The Project D ring, fashioned from a single 155 ct. plate of lab-grown diamond, was created by Dutch Diamond Technologies (DDT). The ring is not the same as the (RED) Diamond, designed by Apple’s Jony Ive and Marc Newson, which was announced last year and is currently in production.
The fact that two lab-created rings with the same concept were announced in such a short time seems to be a coincidence, says Ton Janssen, general manager of DDT, which grows diamonds with the chemical vapor deposition (CVD) method, primarily for the industrial market. But he adds that his company has been working on the idea for more than a year.
“For our 10th anniversary, we wanted to do something special. Someone suggested this originally as a joke, to make a ring of this material. But in the end I found it a very good idea.”
It took a while to make it real. The 155 ct. plate took between four and five weeks to grow. Then it took another few weeks to figure out how to create the ring, as the company calculated optimal angles for fire and brilliance. Polishing took another 1,300 hours.
The final Project D ring sports 133 facets and weighs 3.865 cts. It was designed for a size-five finger, unlike the (RED), which is being customized for the purchaser’s individual digits. And while DDT employees have modeled it, Janssen doesn’t consider it all that wearable.

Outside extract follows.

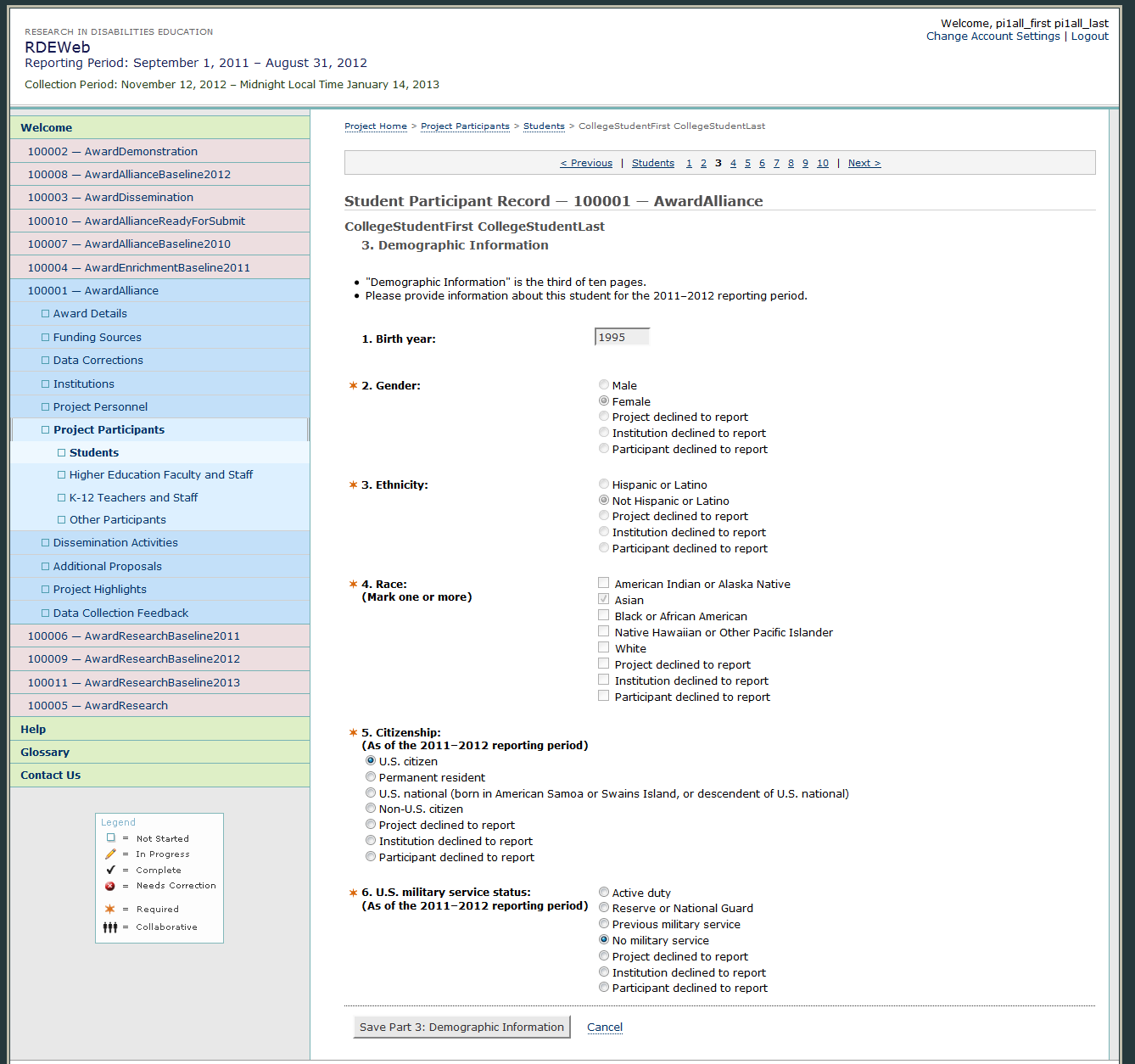Save Part 3: Demographic Information
1135x1064 pixels.
click(x=461, y=1028)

“It’s very brittle,” he says. “This is something that could be worn only on special occasions, not for daily use.”
Still, as a piece of jewelry, it’s striking and different, says Katrien De Corte, vice president of business development of HRD, which graded it E VS1, with very good polish and excellent symmetry.
“When the ring was in the lab, all the graders and the staff came around and looked at it and were very excited,” she says. “No one said it was ugly, everyone loved it. It really is beautiful. When you see it for the first time you never forget it. The facets are really well-placed to get the light refraction.”

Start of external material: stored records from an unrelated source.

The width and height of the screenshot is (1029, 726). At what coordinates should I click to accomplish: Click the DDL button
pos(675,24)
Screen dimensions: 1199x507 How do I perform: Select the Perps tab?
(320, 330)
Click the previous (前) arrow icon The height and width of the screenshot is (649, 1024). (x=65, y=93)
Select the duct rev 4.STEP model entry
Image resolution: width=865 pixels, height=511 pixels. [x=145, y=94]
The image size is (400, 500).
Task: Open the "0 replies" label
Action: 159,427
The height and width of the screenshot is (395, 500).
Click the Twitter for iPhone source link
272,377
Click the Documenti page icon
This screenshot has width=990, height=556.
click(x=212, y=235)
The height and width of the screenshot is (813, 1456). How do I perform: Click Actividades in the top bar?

It even feels a little different, she says.
“Diamond has thermal conductivity. It immediately absorbs your body temperature. It’s very comfortable to have the ring around your finger. You forget it’s on.”
Janssen says that he didn’t think that either lab or natural diamonds would be better suited for this ring, but his company works only with lab-growns. (In 2011, Shawish created a natural all-diamond ring. ) Until recently it was difficult to grow plates big enough for this kind of object, he says, and that remains a challenge.
“[Producing] this kind of big, better-quality material is not easy,” he says. “We are the only company with access to it.”
For the future, DDT is looking into similar objects—De Corte jokes that she’d love to see an all-diamond earring—though this will probably be DDT’s only ring. DDT plans to sell it, just not yet.
“This started as a joke, but it’s gotten a lot of attention,” says Janssen. “We have a lot of ideas how to proceed.”
As for the (RED) ring, which fetched $256,250 at a Sotheby’s charity auction in December, it is due to be finished in June, says Ye-Hui Goldenson, spokesperson for Diamond Foundry, the material’s grower. It’s not clear whether the currently anonymous purchaser will wear it, but Goldenson says “the buyer purchased this for personal wear, so I am sure it will be seen.”
And while Goldenson doesn’t know if the (RED) ring will be graded, De Corte says that HRD is willing to do it for free.